L’intera Chiesa Italiana ha rinnovato cordoglio e vicinanza alla popolazione libanese e oggi, 7 agosto, la Presidenza della Conferenza Episcopale Italiana ha deciso lo stanziamento di 1 milione di euro dai fondi 8xmille che i cittadini destinano alla Chiesa cattolica. Lo stanziamento sarà utilizzato a sostegno dei piani di intervento d’emergenza di Caritas Libano, tramite Caritas Italiana, per i prossimi 12 mesi.

La catastrofe colpisce un Paese già piegato da una pesante crisi economica e sociale, acuitasi nell’ultimo anno, che ha ridotto in povertà moltissime famiglie con più di un quarto della popolazione che vive con meno di 5 dollari al giorno. A questo si aggiunge l’altissimo numero di rifugiati ospitati nel Paese: circa un milione – quasi tutti siriani colpiti da una guerra che dura da 10 anni – su 4,5 milioni di abitanti, senza contare i palestinesi. Un quadro complesso in un Paese sempre più in fiamme.
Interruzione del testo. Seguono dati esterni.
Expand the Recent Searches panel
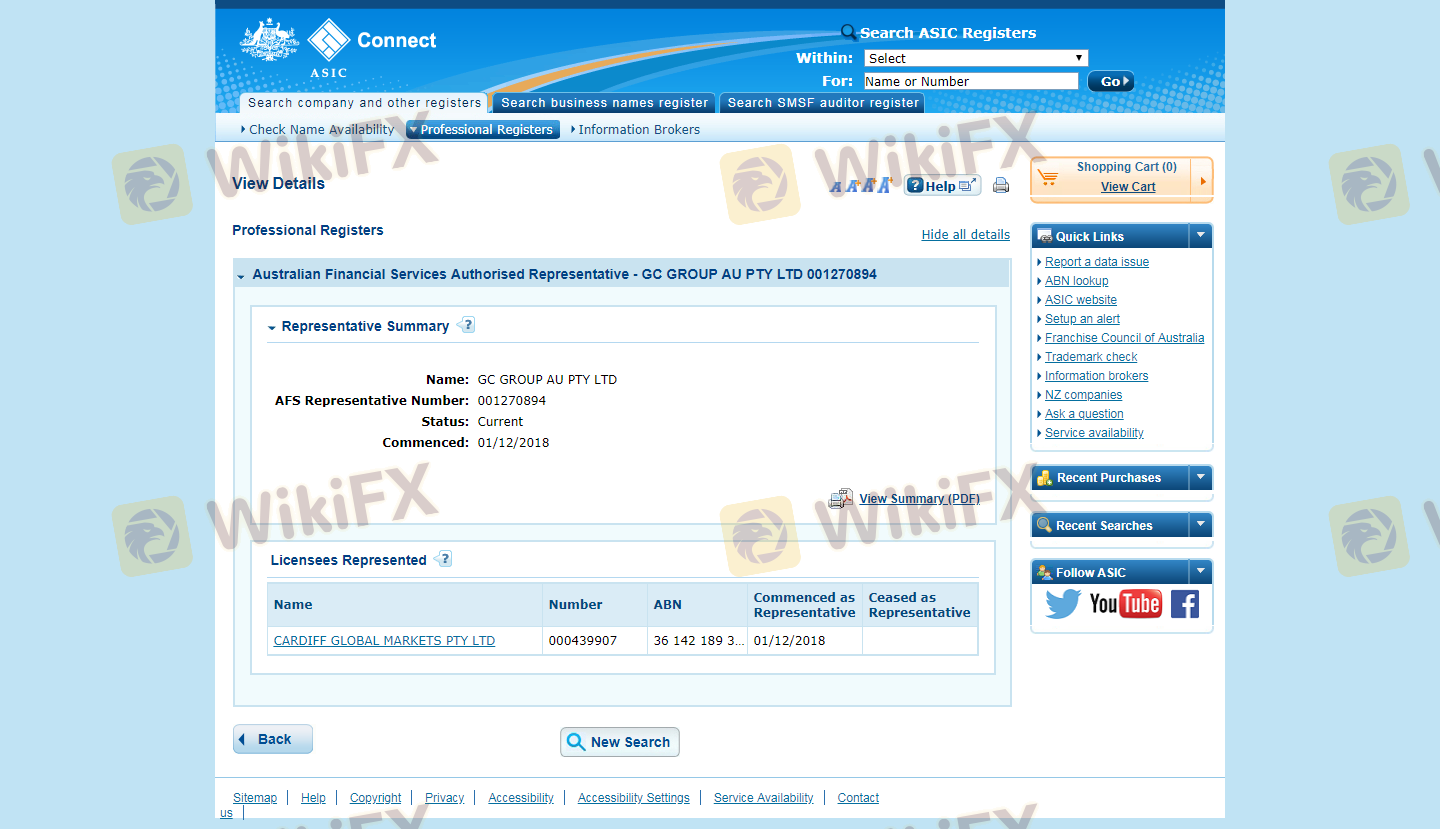(1200, 525)
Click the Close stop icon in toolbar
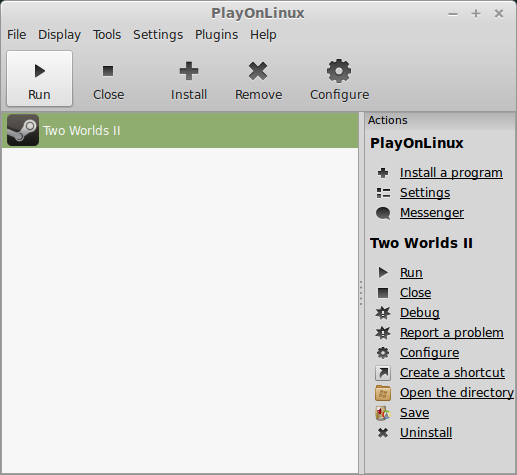The height and width of the screenshot is (475, 517). pyautogui.click(x=108, y=71)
Caritas Libano grazie all’immediato sostegno della rete Caritas, ha subito attivato un primo piano di intervento della durata di un mese per rispondere a tre bisogni urgenti della popolazione locale: assistenza sanitaria per gli oltre 5.000 feriti (inclusa la salute mentale), fornitura di acqua e alimenti, alloggio per gli oltre 300.000 sfollati.

Nello specifico il piano punta a raggiungere più di 84.000 persone, con:
generi alimentari e/o pasti caldi per 15.000 persone;
farmaci e medicinali per 4.000 persone;
trattamenti di primo soccorso e servizi di assistenza infermieristica per 1.500 persone tramite cliniche mobili;
kit per l’igiene e materiali per la pulizia della casa per 1.000 famiglie;
supporto psicosociale a circa 1.000 persone;
assistenza a 100 famiglie (circa 500 individui) con interventi di manutenzione straordinaria / riparazione delle abitazioni e rimozione dei detriti dalle loro case travolte dall’onda d’urto dell’esplosione;
• fornitura a circa 300 persone tra lo staff e i volontari Caritas di dispositivi di protezione individuale, come protezione contro il coronavirus,ma anche contro i rischi di lavoro sul campo a contatto con macerie e scorie tossiche;
attività di coinvolgimento comunitario (volontariato) per circa 35.000 persone.

Purtroppo le conseguenze di questa tragedia si protrarranno nel lungo periodo, e questo è solo il primissimo intervento di risposta. L’impegno della Caritas e delle altre organizzazioni umanitarie sarà quindi necessariamente lungo e complesso, di assistenza umanitaria ma anche di riabilitazione, accompagnamento e sostegno al reddito per le fasce più povere e vulnerabili della popolazione, anche grazie ad un’ampia mobilitazione del volontariato locale. Senza dimenticare le azioni già avviate per la gestione del conflitto e la riconciliazione, al fin di ridurre il rischio di tensioni sociali e politiche.